→ **What to work on**:
All lines from the one containing "Viewport: 1080px width, 572px height." through the final line of the records below should be reproduced exactly, with the pictures left out.

→ **Data for analysis**:
= Beginning of Section =

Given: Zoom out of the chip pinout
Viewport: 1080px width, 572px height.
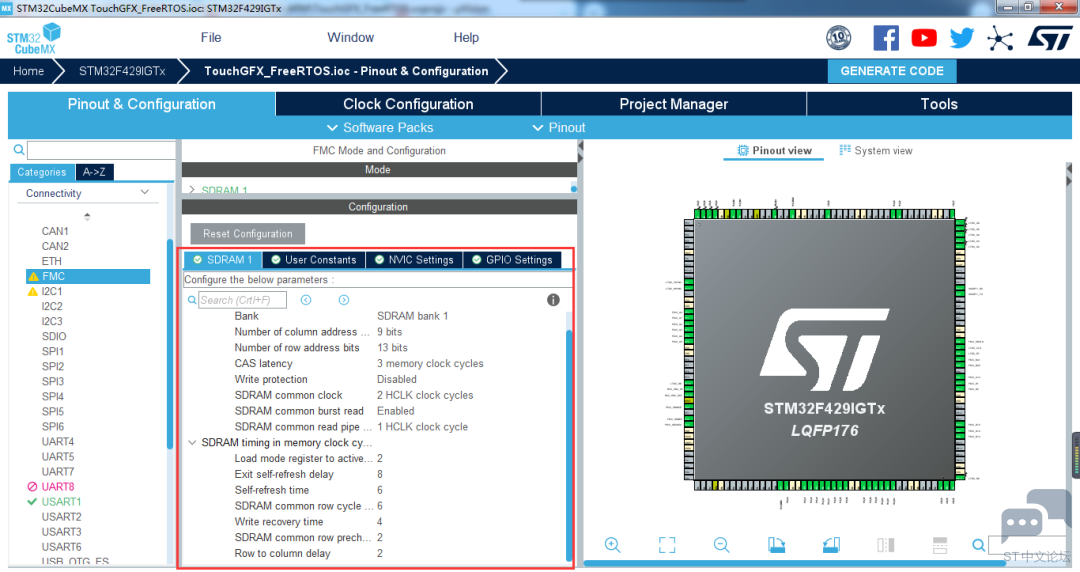Looking at the screenshot, I should [x=721, y=545].
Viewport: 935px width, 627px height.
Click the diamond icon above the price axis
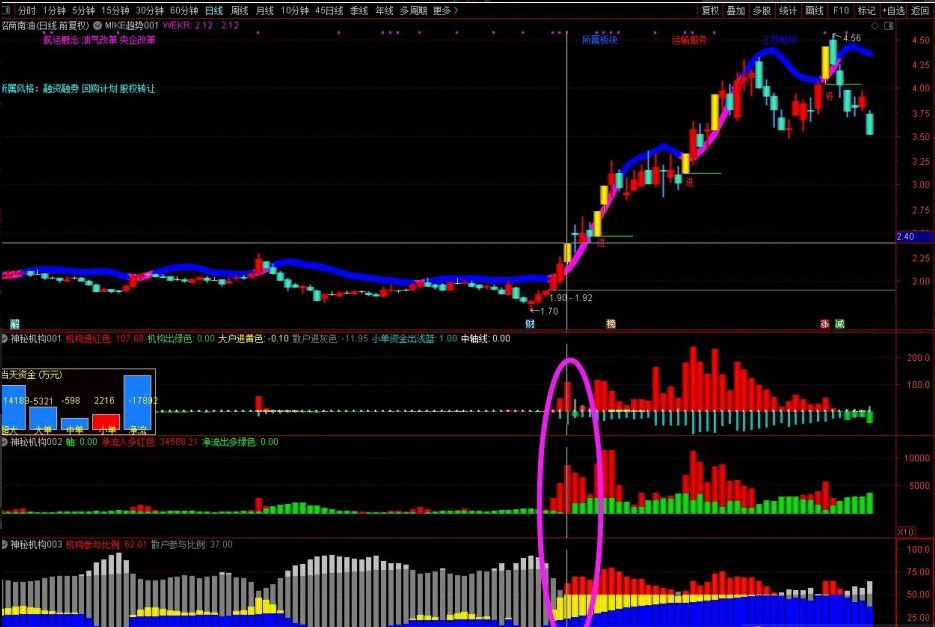[874, 25]
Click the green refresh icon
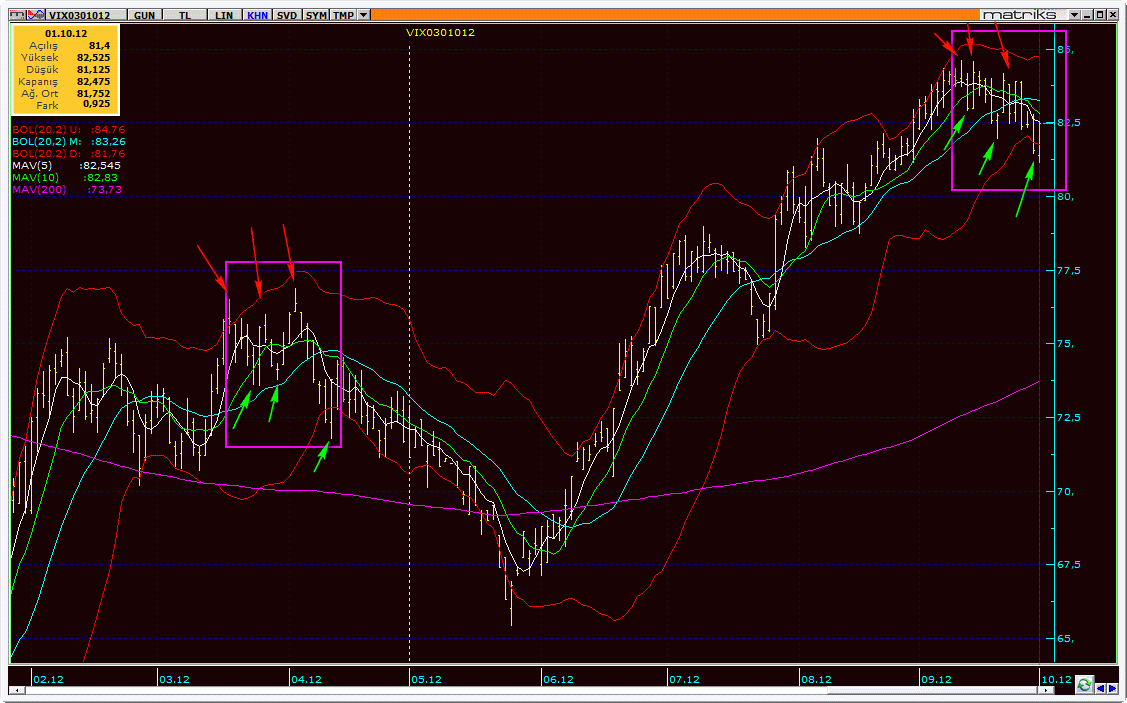Image resolution: width=1127 pixels, height=703 pixels. pyautogui.click(x=1085, y=684)
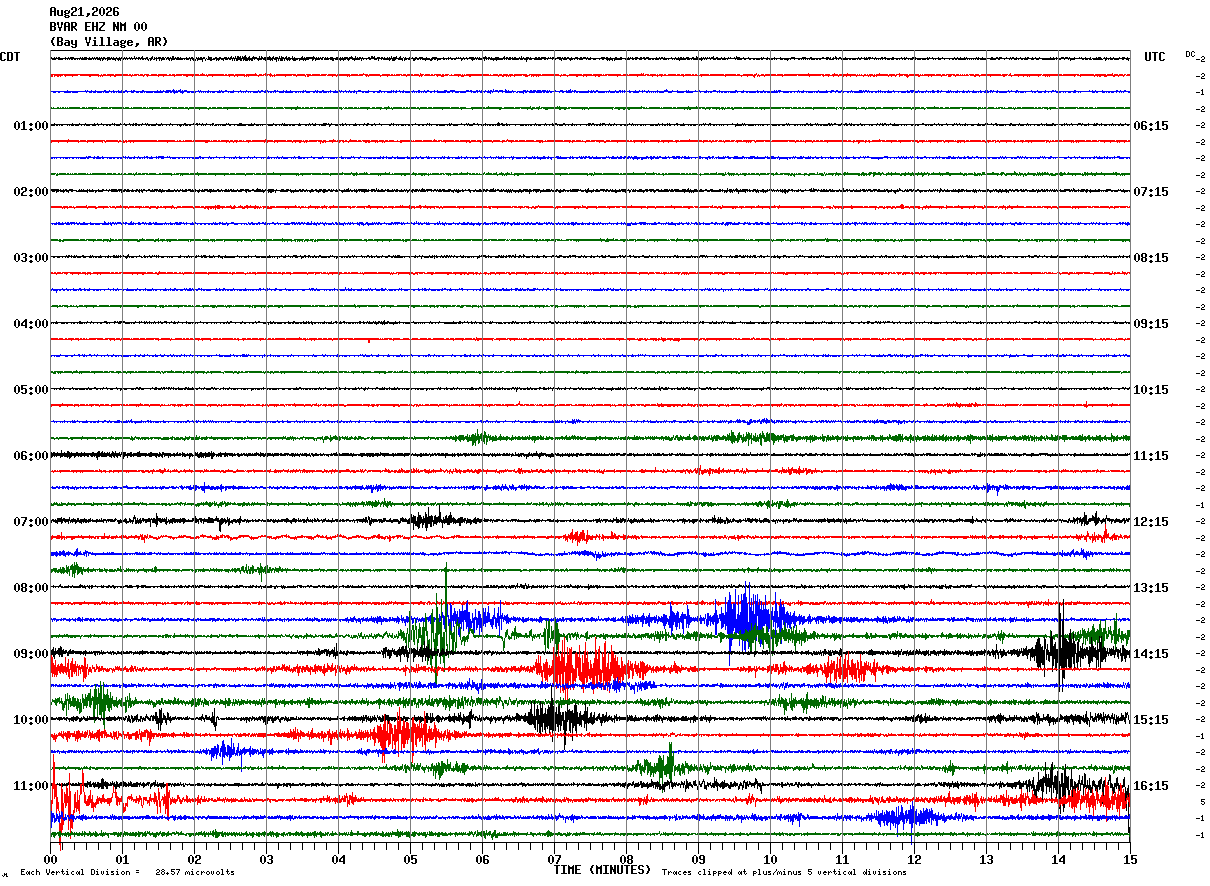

= End of Section =

→ **Answer box**:
Viewport: 1080px width, 572px height.
Looking at the screenshot, I should [x=721, y=545].
Viewport: 935px width, 627px height.
Click the diamond icon above the price axis
[874, 25]
Click the green refresh icon
Image resolution: width=1127 pixels, height=703 pixels. pyautogui.click(x=1085, y=684)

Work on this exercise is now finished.